If Winifred Nicholson were alive today I’m sure she would have approved of Prof Brian Cox’s explanation of the significance of light in the last of his series Wonders of the Universe.
For Winifred Nicholson art was a means of exploring and expressing her fascination with light. From an early stage, she was moved to capture the pure and iridescent colours found in nature, “such as those seen in a flower petal or in mother of pearl”.
In her later life she was fascinated by the prism as a way of revealing the nature of light. She wanted to paint “the colour that hid beneath another or flickered briefly on the edge before disappearing. Unseen colours at either end of the spectrum and on either side of the rainbow, in infra-red and ultra-violet light, colours only revealed to the human eye by the prism. (Unknown Colour, p251). 

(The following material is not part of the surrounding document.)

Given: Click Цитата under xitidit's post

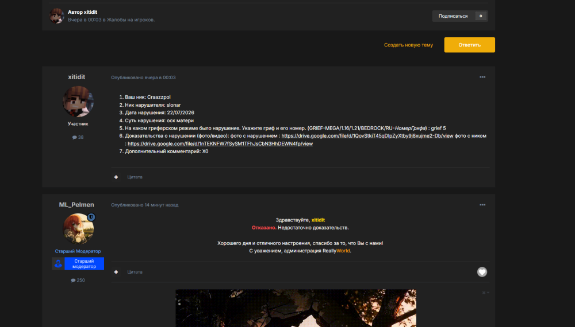Looking at the screenshot, I should coord(135,177).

She could perceive the “unseen colours” on the edge of the spectrum, the colours that are “felt rather than seen”, “undiscovered as yet artistic vibration…..” and was fascinated by what she called the “dark rainbow” and the “void”.
To such an extent that she wrote urgent letters to her friend Prof Glen Schaefer, a Canadian physicist and biologist, stressing that it was “important” that he investigated this area — on the grounds that artists can only explore the visible rainbow but scientists have the tools to deal with the experience that “we cannot with the tools of our eyes”.  She intuited that important secrets were held within the invisible rainbow.  However, she also realised that if normal scientific methods were used, what she was searching for would not be revealed. She urged him to go about it “not as an analyst cutting things to pieces, but as an artist bringing them together”.
Brian Cox explained that it is through understanding the nature of light that we can understand the origins of the universe.  “There is a vast amount of information and detail in every beam of light.  And that information is written in colour.”
http://www.bbc.co.uk/programmes/p00fz5z4
And beyond the visible spectrum, the world is illuminated by invisible light – radio and microwaves — the oldest light in the universe.  “Every second light from the beginning of the universe is raining down on the surface of the earth in a ceaseless torrent.  If our eyes could only see it, the sky would be ablaze with this primordial light both day and night.”
This invisible light bathes the entire universe in a perpetual buzz, reaching Earth from all directions. With an ordinary radio it is possible to capture the light released just after the big bang.
http://www.bbc.co.uk/programmes/p00fz68w
And then, around 500 million years ago, multicellular life with complex eyes appeared virtually “intact”, and once one species got eyes, others developed eyes.  Eyes were fundamental to the evolution of evermore complex forms of life.    The evolution of eyes have not only served to ensure living creatures the greatest chance of physical survival.  They allow human beings to look up and out, to wonder and to seek to understand our origins.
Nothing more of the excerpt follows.